Caylie Valenta started the Andy Valenta Melanoma Foundation to honor her 33-year-old husband who died three months after his melanoma diagnosis


Caylie Valenta poses for a portrait with her daughters Lilly, 5, and Grace, 3, at their home on April 18.

Photo/Adriana Heldiz/The San Diego Union-Tribune/Tribune News Service

Pam Kragen
The San Diego Union-Tribune

VISTA, Calif. — One year ago this week, Caylie Valenta lost her husband, Vista firefighter/paramedic Andy Valenta, to a rare and aggressive form of melanoma that killed him just three months after he was diagnosed.
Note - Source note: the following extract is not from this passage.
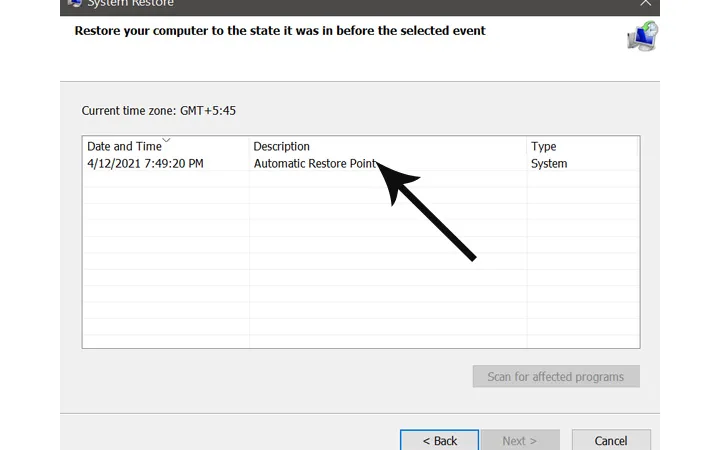This screenshot has width=720, height=450.
Task: Sort restore points by Description column
Action: coord(282,146)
He was 33 years old.

Valenta said that only people who have endured a sudden loss like she experienced can understand how excruciating and devastating the past year has been for her and their two daughters, Lily, 5, and Grace, 3. Her goal now is to spare other families the same fate.

Valenta, 34, is the founder of the new nonprofit Andy Valenta Melanoma Foundation, which will host its first fundraising event on Monday at the Belching Beaver Brewery & Tavern in downtown Vista. The foundation’s goal is to spread awareness and provide free, annual melanoma skin checks for firefighters, who have a higher rate of cancer than adults in other occupations.

Valenta said her husband’s oncologists determined that his cancer was “presumptive,” meaning it was attributed to his occupation. According to statistics from the Firefighter Cancer Support Network, firefighters have a 9 percent higher risk of being diagnosed with cancer and a 14 percent higher risk of dying from cancer than the general population. Firefighters also face up to twice the risk of contracting mesothelioma, esophageal and testicular cancers. Some of the possible causes can be exposure to asbestos, toxic fumes from burning plastics and other synthetic materials, diesel fuel and flame retardants, she said.

“It’s not fully understood why firefighters have a higher risk for melanoma, but it’s being recognized more,” she said.

While numerous studies have been conducted over the past three decades on the cancer in firefighters, Valenta said more could be done on the prevention side. She hopes that through the Andy Valenta Melanoma Foundation (AVMF), her late husband’s name will be remembered not for how he died but for how his foundation saves future lives.

“The impact of this loss will ripple through the rest of my life and my girls’ lives,” she said. “The thought of other families going through this, when it’s something we may be able to prevent, breaks my heart. Andy was such an incredible person who made such an impact during his life. Through this foundation, his tragedy will be able to transform lives and continue to have a positive impact in this world. I’m so proud to honor him in this way.”

The Valentas met 13 years ago at Hennessey’s Tavern in Carlsbad. Andy was there to celebrate his new job with the Vista Fire Department. Caylie was there on vacation from her home in Michigan. By the end of the evening, Andy told Caylie he would marry her someday. That day arrived on Feb. 7, 2014.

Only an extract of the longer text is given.